Ablation Based Counterfactuals

TL;DR

This paper introduces Ablation Based Counterfactuals (ABC), a novel method for analyzing how diffusion models depend on training data by ablating model components without retraining, revealing limits of data attribution.

Contribution

The paper presents a new ablation-based counterfactual analysis method for diffusion models, enabling data influence studies without retraining and uncovering attribution limits.

Findings

Single source attributability decreases as training data size increases.

Existence of unattributable samples in diffusion models.

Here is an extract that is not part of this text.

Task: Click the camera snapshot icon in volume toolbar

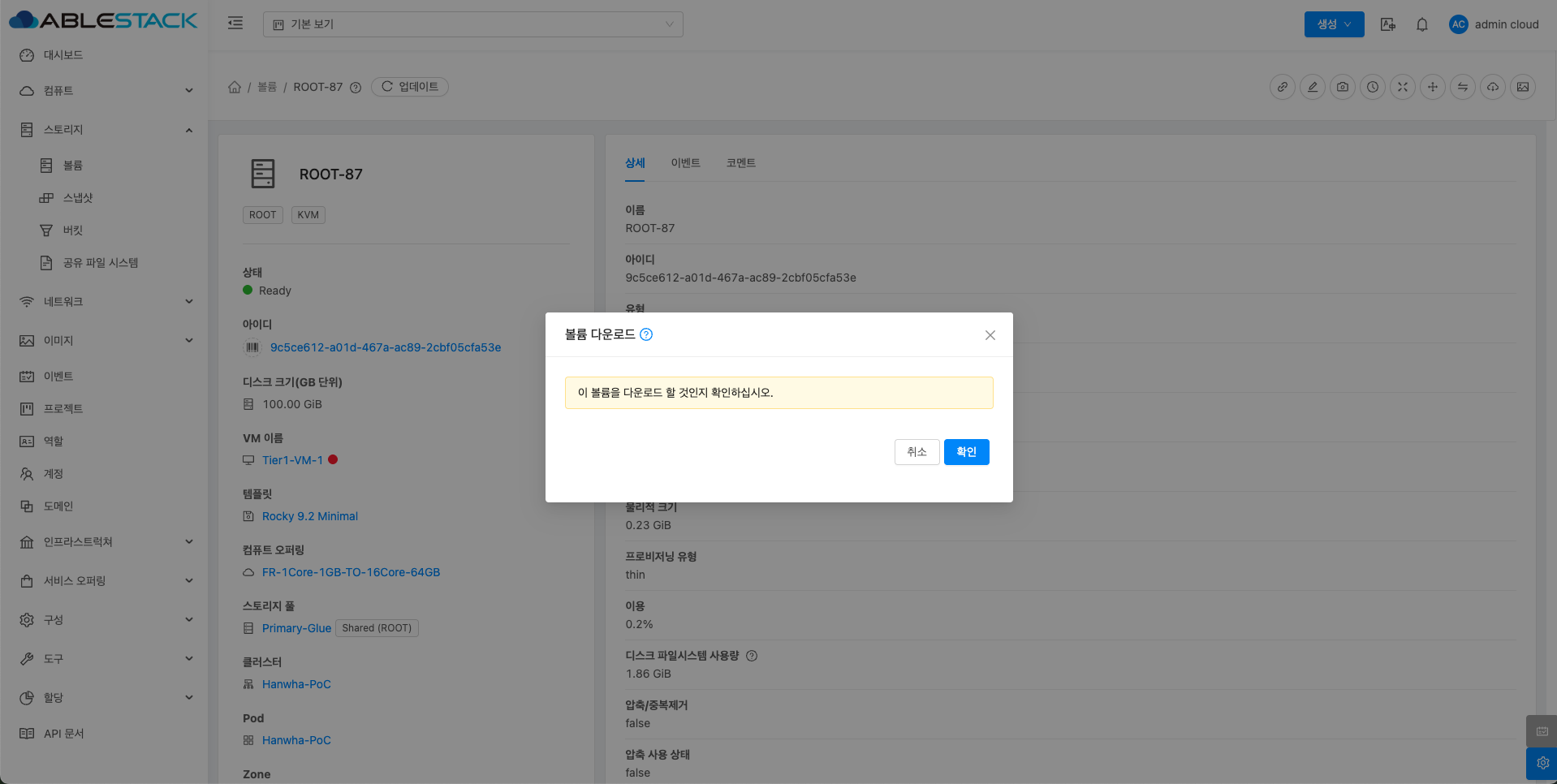Action: 1343,87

Counterfactual landscapes reveal limits of data attribution.

Abstract

Diffusion models are a class of generative models that generate high-quality samples, but at present it is difficult to characterize how they depend upon their training data. This difficulty raises scientific and regulatory questions, and is a consequence of the complexity of diffusion models and their sampling process. To analyze this dependence, we introduce Ablation Based Counterfactuals (ABC), a method of performing counterfactual analysis that relies on model ablation rather than model retraining. In our approach, we train independent components of a model on different but overlapping splits of a training set. These components are then combined into a single model, from which the causal influence of any training sample can be removed by ablating a combination of model components. We demonstrate how we can construct a model like this using an ensemble of diffusion models. We then use this model to study the limits of training data attribution by enumerating full counterfactual landscapes, and show that single source attributability diminishes with increasing training data size. Finally, we demonstrate the existence of unattributable samples.